WRITTEN REQUEST A: In the rows, from the line with "zodiak (695, 127)" through the end of the rows, change "Media Kit" to "Press Kit" and keep everything else the same. Return only those lines.

TEXT:
Amid Tense Geopolitical Backdrop, Pyeongchang Opening Ceremony Stresses Harmony

The Winter Games kicked off in this ski-resort town with a volatile blend of geopolitics and Olympic pageantry, foreshadowing an event in which international intrigue will provide a dramatic backdrop for sporting grandeur.

In an Opening Ceremony on Friday staged just 50 miles south of the inter-Korean border, delegations from the two Koreas walked into the stadium together under a unified flag.

U.S. Vice President Mike Pence, who earlier in the day called North Korea “the most tyrannical regime on the planet,” was among the attendees, along with Kim Yo Jong, the younger sister of North Korean leader Kim Jong Un, a surprise last-minute guest whose every move was tracked closely by the South Korean media.

WRITTEN REQUEST B: Reproduce the entire article on the Pyeongchang opening ceremony word for word.

DATA SHOWN:
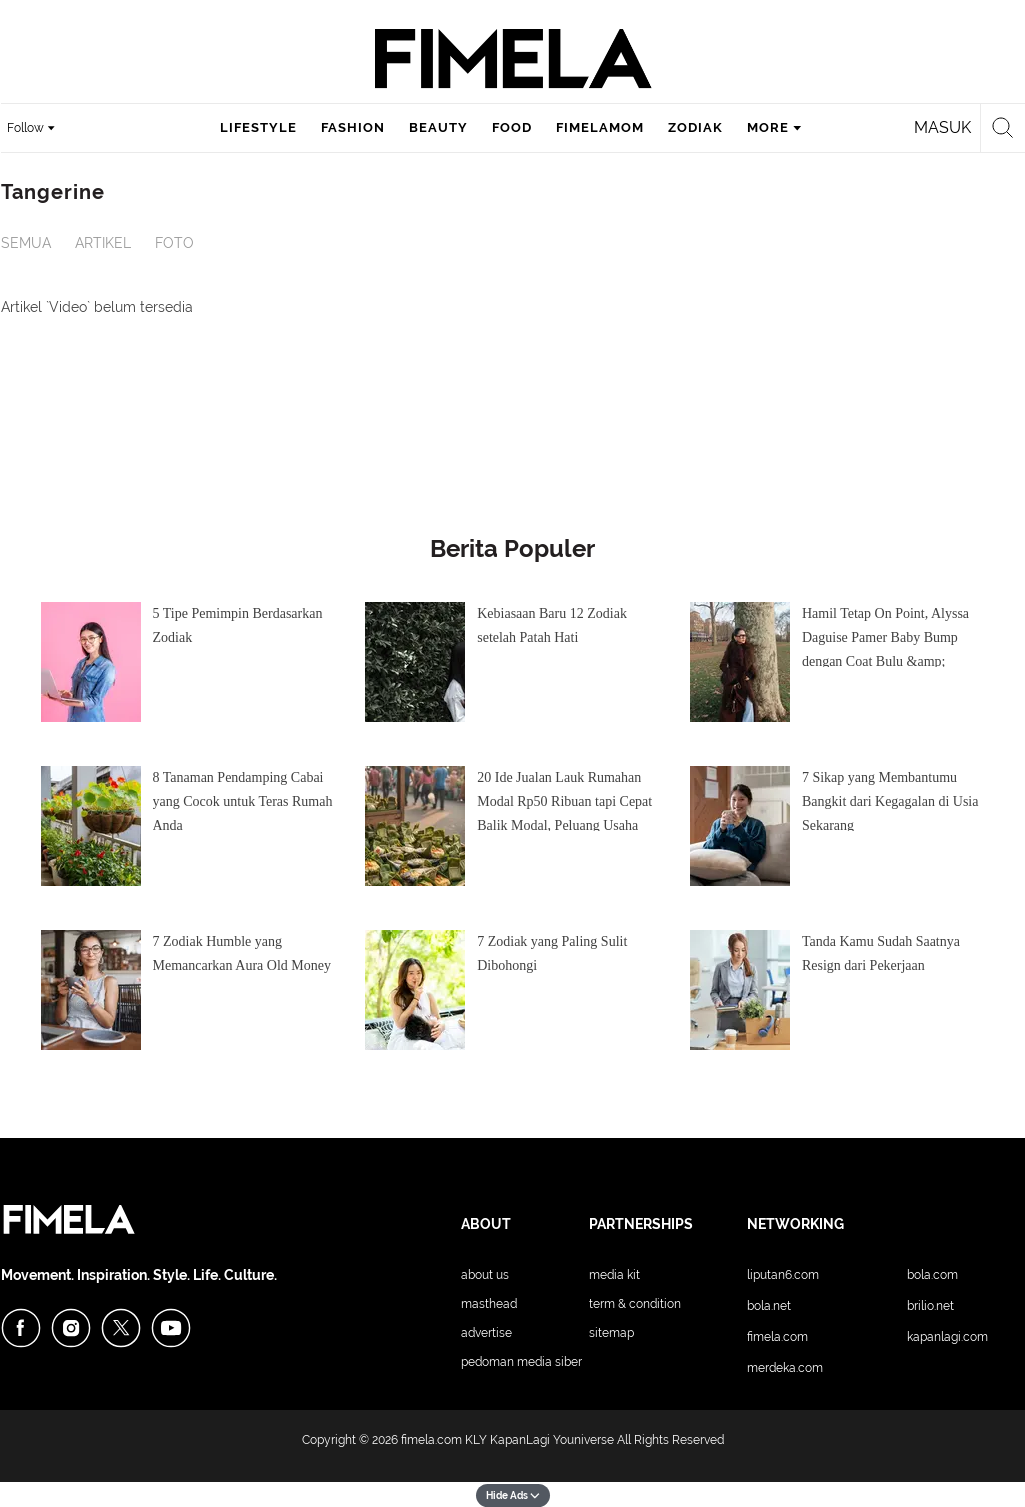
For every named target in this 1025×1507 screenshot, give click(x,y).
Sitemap (611, 1333)
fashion (353, 127)
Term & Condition (635, 1304)
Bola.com (932, 1275)
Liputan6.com (783, 1275)
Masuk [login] (942, 127)
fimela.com (431, 1440)
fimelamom (600, 127)
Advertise (486, 1333)
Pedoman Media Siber (521, 1362)
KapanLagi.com (947, 1337)
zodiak (695, 127)
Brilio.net (930, 1306)
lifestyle (258, 127)
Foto (174, 243)
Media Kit (614, 1275)
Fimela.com (777, 1337)
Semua (26, 243)
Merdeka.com (785, 1368)
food (512, 127)
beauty (438, 127)
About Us (485, 1275)
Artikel (103, 243)
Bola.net (769, 1306)
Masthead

FULL SOLUTION A:
zodiak (695, 127)
Brilio.net (930, 1306)
lifestyle (258, 127)
Foto (174, 243)
Press Kit (614, 1275)
Fimela.com (777, 1337)
Semua (26, 243)
Merdeka.com (785, 1368)
food (512, 127)
beauty (438, 127)
About Us (485, 1275)
Artikel (103, 243)
Bola.net (769, 1306)
Masthead

FULL SOLUTION B:
Amid Tense Geopolitical Backdrop, Pyeongchang Opening Ceremony Stresses Harmony

The Winter Games kicked off in this ski-resort town with a volatile blend of geopolitics and Olympic pageantry, foreshadowing an event in which international intrigue will provide a dramatic backdrop for sporting grandeur.

In an Opening Ceremony on Friday staged just 50 miles south of the inter-Korean border, delegations from the two Koreas walked into the stadium together under a unified flag.

U.S. Vice President Mike Pence, who earlier in the day called North Korea “the most tyrannical regime on the planet,” was among the attendees, along with Kim Yo Jong, the younger sister of North Korean leader Kim Jong Un, a surprise last-minute guest whose every move was tracked closely by the South Korean media.